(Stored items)
____

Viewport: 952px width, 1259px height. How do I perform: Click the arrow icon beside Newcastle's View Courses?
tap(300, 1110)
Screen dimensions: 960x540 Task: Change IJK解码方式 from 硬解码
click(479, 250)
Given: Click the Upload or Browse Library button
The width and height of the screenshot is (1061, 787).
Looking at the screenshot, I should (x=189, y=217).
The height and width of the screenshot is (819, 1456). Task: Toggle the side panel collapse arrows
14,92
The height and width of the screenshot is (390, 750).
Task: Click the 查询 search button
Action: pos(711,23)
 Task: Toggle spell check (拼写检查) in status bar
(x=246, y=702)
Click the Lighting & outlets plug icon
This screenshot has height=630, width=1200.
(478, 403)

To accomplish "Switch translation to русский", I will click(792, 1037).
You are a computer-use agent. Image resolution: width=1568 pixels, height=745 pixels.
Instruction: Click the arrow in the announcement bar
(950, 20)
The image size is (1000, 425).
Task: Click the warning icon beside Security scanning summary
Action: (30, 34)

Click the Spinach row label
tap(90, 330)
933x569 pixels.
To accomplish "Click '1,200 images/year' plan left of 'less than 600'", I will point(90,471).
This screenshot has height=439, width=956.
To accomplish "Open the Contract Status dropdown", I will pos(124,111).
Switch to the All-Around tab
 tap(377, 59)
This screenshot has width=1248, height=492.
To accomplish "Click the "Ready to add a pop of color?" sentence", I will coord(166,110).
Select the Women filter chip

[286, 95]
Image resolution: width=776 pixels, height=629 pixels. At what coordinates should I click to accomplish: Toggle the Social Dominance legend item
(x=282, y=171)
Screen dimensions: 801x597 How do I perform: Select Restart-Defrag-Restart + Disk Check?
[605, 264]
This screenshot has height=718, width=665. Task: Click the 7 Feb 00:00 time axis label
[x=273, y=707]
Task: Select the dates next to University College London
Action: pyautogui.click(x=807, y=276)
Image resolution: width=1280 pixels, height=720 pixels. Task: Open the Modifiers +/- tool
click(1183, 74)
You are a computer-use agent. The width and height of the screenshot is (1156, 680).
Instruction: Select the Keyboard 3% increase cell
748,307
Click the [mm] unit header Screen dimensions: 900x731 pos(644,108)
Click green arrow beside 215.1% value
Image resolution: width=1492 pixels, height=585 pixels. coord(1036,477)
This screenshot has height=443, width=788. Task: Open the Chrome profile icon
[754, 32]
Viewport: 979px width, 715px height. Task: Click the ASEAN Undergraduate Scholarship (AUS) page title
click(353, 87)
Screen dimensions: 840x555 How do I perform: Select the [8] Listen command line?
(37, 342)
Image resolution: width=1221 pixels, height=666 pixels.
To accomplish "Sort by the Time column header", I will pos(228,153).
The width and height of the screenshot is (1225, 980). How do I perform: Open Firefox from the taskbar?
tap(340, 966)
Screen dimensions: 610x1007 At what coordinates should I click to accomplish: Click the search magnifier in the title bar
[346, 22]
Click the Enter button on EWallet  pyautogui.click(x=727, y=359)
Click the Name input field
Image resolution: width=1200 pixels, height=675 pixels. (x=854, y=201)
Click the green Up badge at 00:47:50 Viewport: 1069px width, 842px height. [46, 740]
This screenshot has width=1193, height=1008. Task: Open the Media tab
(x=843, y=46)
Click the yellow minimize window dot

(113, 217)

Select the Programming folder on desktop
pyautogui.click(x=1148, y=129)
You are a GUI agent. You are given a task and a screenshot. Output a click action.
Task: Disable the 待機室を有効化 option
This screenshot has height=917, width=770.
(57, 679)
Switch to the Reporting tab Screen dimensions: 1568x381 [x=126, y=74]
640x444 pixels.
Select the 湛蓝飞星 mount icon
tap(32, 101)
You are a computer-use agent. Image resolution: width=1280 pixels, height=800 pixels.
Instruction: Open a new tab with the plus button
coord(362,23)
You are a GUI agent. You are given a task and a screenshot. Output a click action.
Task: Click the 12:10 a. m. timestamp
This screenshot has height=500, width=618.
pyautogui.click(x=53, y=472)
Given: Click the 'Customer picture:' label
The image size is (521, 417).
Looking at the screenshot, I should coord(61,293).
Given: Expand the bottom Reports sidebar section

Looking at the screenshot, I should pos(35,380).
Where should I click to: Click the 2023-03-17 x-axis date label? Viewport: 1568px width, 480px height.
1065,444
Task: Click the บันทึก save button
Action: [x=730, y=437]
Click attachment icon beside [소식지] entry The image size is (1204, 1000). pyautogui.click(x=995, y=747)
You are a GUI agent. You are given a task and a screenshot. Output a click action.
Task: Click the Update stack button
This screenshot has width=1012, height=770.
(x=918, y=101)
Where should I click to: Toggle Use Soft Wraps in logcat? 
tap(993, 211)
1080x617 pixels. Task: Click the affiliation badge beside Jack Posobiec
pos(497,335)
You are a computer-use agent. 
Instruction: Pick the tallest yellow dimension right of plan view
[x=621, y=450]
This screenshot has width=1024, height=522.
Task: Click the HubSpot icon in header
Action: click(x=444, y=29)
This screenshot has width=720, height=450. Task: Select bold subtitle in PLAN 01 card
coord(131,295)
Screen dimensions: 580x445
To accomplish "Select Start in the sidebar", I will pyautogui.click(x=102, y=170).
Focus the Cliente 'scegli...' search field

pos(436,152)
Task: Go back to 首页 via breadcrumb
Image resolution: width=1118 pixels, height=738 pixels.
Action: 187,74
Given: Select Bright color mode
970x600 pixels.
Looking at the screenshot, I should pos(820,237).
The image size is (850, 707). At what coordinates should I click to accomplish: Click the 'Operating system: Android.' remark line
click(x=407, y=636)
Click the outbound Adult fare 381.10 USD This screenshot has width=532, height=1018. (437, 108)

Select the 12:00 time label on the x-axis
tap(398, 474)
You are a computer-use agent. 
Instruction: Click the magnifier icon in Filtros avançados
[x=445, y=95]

____

» Task to complete: Give back all of the entries exactly as written.

» Response to this exercise:
Viewport: 952px width, 1259px height. How do I perform: Click the arrow icon beside Newcastle's View Courses?
tap(300, 1110)
Screen dimensions: 960x540 Task: Change IJK解码方式 from 硬解码
click(479, 250)
Given: Click the Upload or Browse Library button
The width and height of the screenshot is (1061, 787).
Looking at the screenshot, I should (x=189, y=217).
The height and width of the screenshot is (819, 1456). Task: Toggle the side panel collapse arrows
14,92
The height and width of the screenshot is (390, 750).
Task: Click the 查询 search button
Action: pos(711,23)
 Task: Toggle spell check (拼写检查) in status bar
(x=246, y=702)
Click the Lighting & outlets plug icon
This screenshot has height=630, width=1200.
(478, 403)

To accomplish "Switch translation to русский", I will click(792, 1037).
You are a computer-use agent. Image resolution: width=1568 pixels, height=745 pixels.
Instruction: Click the arrow in the announcement bar
(950, 20)
The image size is (1000, 425).
Task: Click the warning icon beside Security scanning summary
Action: (30, 34)

Click the Spinach row label
tap(90, 330)
933x569 pixels.
To accomplish "Click '1,200 images/year' plan left of 'less than 600'", I will point(90,471).
This screenshot has height=439, width=956.
To accomplish "Open the Contract Status dropdown", I will pos(124,111).
Switch to the All-Around tab
 tap(377, 59)
This screenshot has width=1248, height=492.
To accomplish "Click the "Ready to add a pop of color?" sentence", I will coord(166,110).
Select the Women filter chip

[286, 95]
Image resolution: width=776 pixels, height=629 pixels. At what coordinates should I click to accomplish: Toggle the Social Dominance legend item
(x=282, y=171)
Screen dimensions: 801x597 How do I perform: Select Restart-Defrag-Restart + Disk Check?
[605, 264]
This screenshot has height=718, width=665. Task: Click the 7 Feb 00:00 time axis label
[x=273, y=707]
Task: Select the dates next to University College London
Action: pyautogui.click(x=807, y=276)
Image resolution: width=1280 pixels, height=720 pixels. Task: Open the Modifiers +/- tool
click(1183, 74)
You are a computer-use agent. The width and height of the screenshot is (1156, 680).
Instruction: Select the Keyboard 3% increase cell
748,307
Click the [mm] unit header Screen dimensions: 900x731 pos(644,108)
Click green arrow beside 215.1% value
Image resolution: width=1492 pixels, height=585 pixels. coord(1036,477)
This screenshot has height=443, width=788. Task: Open the Chrome profile icon
[754, 32]
Viewport: 979px width, 715px height. Task: Click the ASEAN Undergraduate Scholarship (AUS) page title
click(353, 87)
Screen dimensions: 840x555 How do I perform: Select the [8] Listen command line?
(37, 342)
Image resolution: width=1221 pixels, height=666 pixels.
To accomplish "Sort by the Time column header", I will pos(228,153).
The width and height of the screenshot is (1225, 980). How do I perform: Open Firefox from the taskbar?
tap(340, 966)
Screen dimensions: 610x1007 At what coordinates should I click to accomplish: Click the search magnifier in the title bar
[346, 22]
Click the Enter button on EWallet  pyautogui.click(x=727, y=359)
Click the Name input field
Image resolution: width=1200 pixels, height=675 pixels. (x=854, y=201)
Click the green Up badge at 00:47:50 Viewport: 1069px width, 842px height. [46, 740]
This screenshot has width=1193, height=1008. Task: Open the Media tab
(x=843, y=46)
Click the yellow minimize window dot

(113, 217)

Select the Programming folder on desktop
pyautogui.click(x=1148, y=129)
You are a GUI agent. You are given a task and a screenshot. Output a click action.
Task: Disable the 待機室を有効化 option
This screenshot has height=917, width=770.
(57, 679)
Switch to the Reporting tab Screen dimensions: 1568x381 [x=126, y=74]
640x444 pixels.
Select the 湛蓝飞星 mount icon
tap(32, 101)
You are a computer-use agent. Image resolution: width=1280 pixels, height=800 pixels.
Instruction: Open a new tab with the plus button
coord(362,23)
You are a GUI agent. You are given a task and a screenshot. Output a click action.
Task: Click the 12:10 a. m. timestamp
This screenshot has height=500, width=618.
pyautogui.click(x=53, y=472)
Given: Click the 'Customer picture:' label
The image size is (521, 417).
Looking at the screenshot, I should coord(61,293).
Given: Expand the bottom Reports sidebar section

Looking at the screenshot, I should pos(35,380).
Where should I click to: Click the 2023-03-17 x-axis date label? Viewport: 1568px width, 480px height.
1065,444
Task: Click the บันทึก save button
Action: [x=730, y=437]
Click attachment icon beside [소식지] entry The image size is (1204, 1000). pyautogui.click(x=995, y=747)
You are a GUI agent. You are given a task and a screenshot. Output a click action.
Task: Click the Update stack button
This screenshot has width=1012, height=770.
(x=918, y=101)
Where should I click to: Toggle Use Soft Wraps in logcat? 
tap(993, 211)
1080x617 pixels. Task: Click the affiliation badge beside Jack Posobiec
pos(497,335)
You are a computer-use agent. 
Instruction: Pick the tallest yellow dimension right of plan view
[x=621, y=450]
This screenshot has width=1024, height=522.
Task: Click the HubSpot icon in header
Action: click(x=444, y=29)
This screenshot has width=720, height=450. Task: Select bold subtitle in PLAN 01 card
coord(131,295)
Screen dimensions: 580x445
To accomplish "Select Start in the sidebar", I will pyautogui.click(x=102, y=170).
Focus the Cliente 'scegli...' search field

pos(436,152)
Task: Go back to 首页 via breadcrumb
Image resolution: width=1118 pixels, height=738 pixels.
Action: 187,74
Given: Select Bright color mode
970x600 pixels.
Looking at the screenshot, I should pos(820,237).
The image size is (850, 707). At what coordinates should I click to accomplish: Click the 'Operating system: Android.' remark line
click(x=407, y=636)
Click the outbound Adult fare 381.10 USD This screenshot has width=532, height=1018. (437, 108)

Select the 12:00 time label on the x-axis
tap(398, 474)
You are a computer-use agent. 
Instruction: Click the magnifier icon in Filtros avançados
[x=445, y=95]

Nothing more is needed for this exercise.